Shift #1. Points Currency Gets Liquid

For most of the history of loyalty marketing, program currency has been locked inside of proprietary reward experiences. Consumers could belong to multiple programs, but the currencies for each lived within walled gardens that purposely limited their reward options. Points could only be redeemed within a catalog specific to each program, or currencies could only be transferred within a tightly managed partner network.

In 2017 an evolution in redemption options finally hit the tipping point, breaking down many of those those garden walls. “Liquid currency” (a term first heard at the Loyalty Academy Conference in 2016) refers to a pay-with-points approach that enables loyalty points to be redeemed out in the big wide world, just as if they were cash. Examples of programs now embracing liquid points include US Banks’s Real-Time Rewards solution, Citi’s Shop with Points and La Quinta Inns and Suites’ Redeem Away! program.
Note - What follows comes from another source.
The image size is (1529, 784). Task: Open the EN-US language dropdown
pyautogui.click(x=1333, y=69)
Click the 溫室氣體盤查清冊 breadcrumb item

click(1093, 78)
“Liquid” is the best descriptor for this shift because it illustrates the continuum of pay-with-points options. Each solution allows its own specific degree of flexibility or liquidity as to where and how points can be used.

Some solutions offer ultimate liquidity by enabling program currency to be used exactly like cash at any point of sale. Others are only moderately liquid, allowing points to be used only within specific retail settings (for example, Starbucks Rewards allows stars to be redeemed only for Starbucks products at the POS using their mobile app). A number of hotel brands now allow points to be used just like cash, but only during stays at their branded properties.

Despite these varying degrees of liquidity, what does appear clear is that brands embracing this change are looking to grab consumer attention by introducing as much flexibility as possible in the usage of points currency. And the programs offering the most liquidity believe they’ll have the upper hand.

What does this change mean for loyalty marketing?

For consumers, liquid currency opens the door to a significantly more frictionless redemption experience. According to new Maritz research, consumers cite rewards being too hard to earn or taking too long to earn as their primary reason for leaving a loyalty program. Liquid currency directly addresses that point of friction by enabling program members to redeem points much more frequently, for an almost infinite number of “reward” options, and at very small increments of value.

For example, I recently redeemed less than $5.00 worth of Amex Membership Rewards points to pay for a meal at the Midway Airport McDonald’s. That kind of redemption experience — a far cry from working a year or more earning points toward a high-value reward item — will become more the rule than the exception. And as members embrace points being increasingly more fungible, its likely they will no longer think of redeeming points at all, but rather of spending points.

For program managers, liquid currency will challenge your assumptions as to how programs have traditionally worked. Members will likely redeem more frequently, and at lower point thresholds. Paying with points also means redemption patterns shifting away from low CPP rewards like merchandise and in-kind options, which likely will drive up program costs. Spending points outside the brand experience — especially on pedestrian everyday purchases like groceries and gas that have little “memory halo” — also may well have a declining effect on brand loyalty, driving consumer attachment more toward the currencies than to the brand itself.

Its clear, though, that liquid currency will soon be table stakes for any competitive loyalty program. This means brands will need to be vigilant in measuring and evaluating the influence of this new form of redemption on both brand engagement and retention.